[PATCH v7 03/13] drm/xe/hw_engine_group: Register hw engine group's exec queues
Matthew Brost
matthew.brost at intel.com
Thu Aug 8 03:22:45 UTC 2024
On Wed, Aug 07, 2024 at 06:23:32PM +0200, Francois Dugast wrote:
> Add helpers to safely add and delete the exec queues attached to a hw
> engine group, and make use them at the time of creation and destruction of
> the exec queues. Keeping track of them is required to control the
> execution mode of the hw engine group.
>
> v2: Improve error handling and robustness, suspend exec queues created in
> fault mode if group in dma-fence mode, init queue link (Matt Brost)

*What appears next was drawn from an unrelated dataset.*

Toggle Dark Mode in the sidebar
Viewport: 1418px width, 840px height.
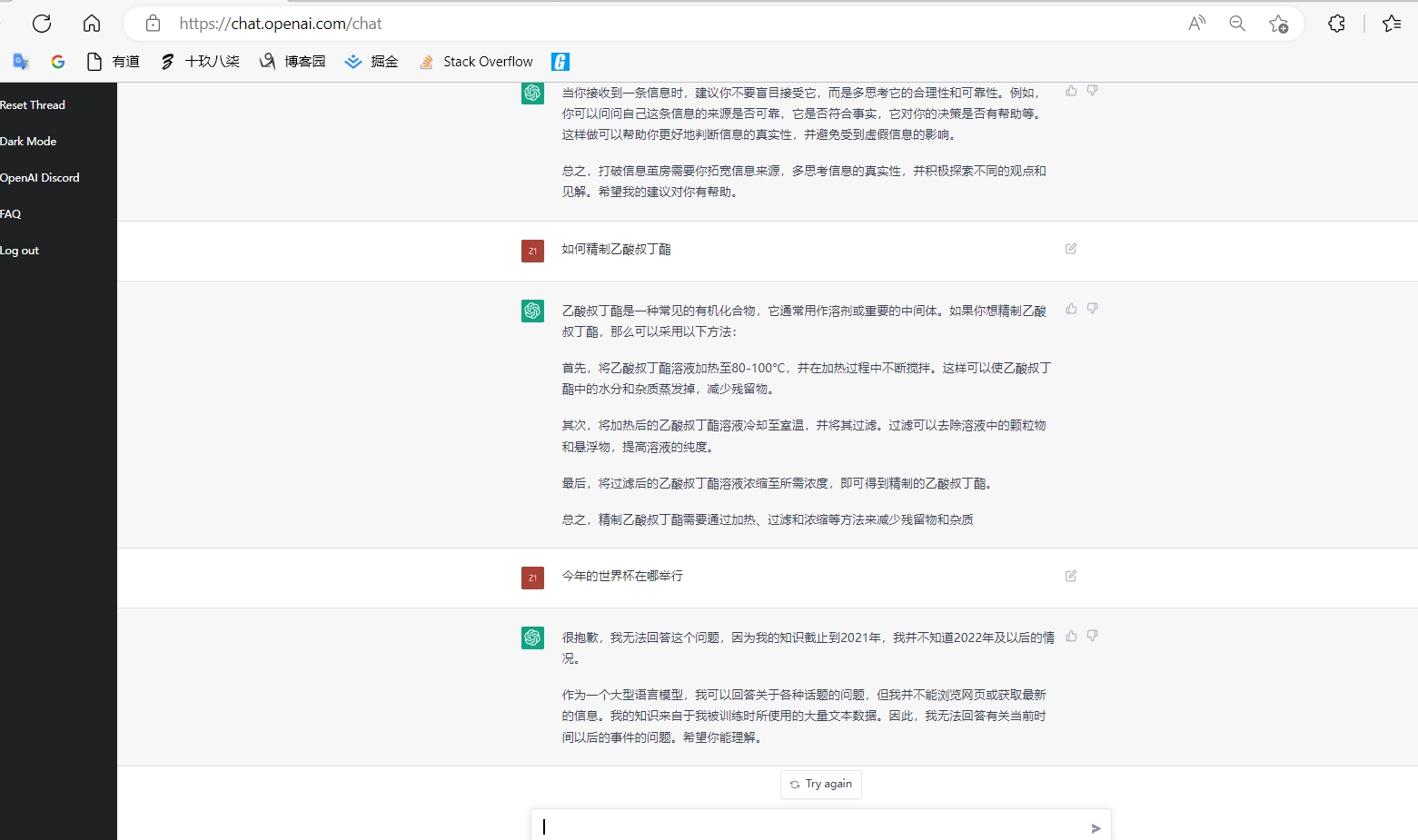coord(28,141)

> v3: Delete queue from hw engine group when it is destroyed by the user,
> also clean up at the time of closing the file in case the user did
> not destroy the queue
> v4: Use correct list when checking if empty, do not add the queue if VM
> is in xe_vm_in_preempt_fence_mode (Matt Brost)
>
> Signed-off-by: Francois Dugast <francois.dugast at intel.com>
> ---
> drivers/gpu/drm/xe/xe_device.c | 3 ++
> drivers/gpu/drm/xe/xe_exec_queue.c | 10 +++++
> drivers/gpu/drm/xe/xe_exec_queue_types.h | 2 +
> drivers/gpu/drm/xe/xe_hw_engine_group.c | 55 ++++++++++++++++++++++++
> drivers/gpu/drm/xe/xe_hw_engine_group.h | 4 ++
> 5 files changed, 74 insertions(+)
>
> diff --git a/drivers/gpu/drm/xe/xe_device.c b/drivers/gpu/drm/xe/xe_device.c
> index 1aba6f9eaa19..447e9acbb570 100644
> --- a/drivers/gpu/drm/xe/xe_device.c
> +++ b/drivers/gpu/drm/xe/xe_device.c
> @@ -37,6 +37,7 @@
> #include "xe_gt_printk.h"
> #include "xe_gt_sriov_vf.h"
> #include "xe_guc.h"
> +#include "xe_hw_engine_group.h"
> #include "xe_hwmon.h"
> #include "xe_irq.h"
> #include "xe_memirq.h"
> @@ -165,6 +166,8 @@ static void xe_file_close(struct drm_device *dev, struct drm_file *file)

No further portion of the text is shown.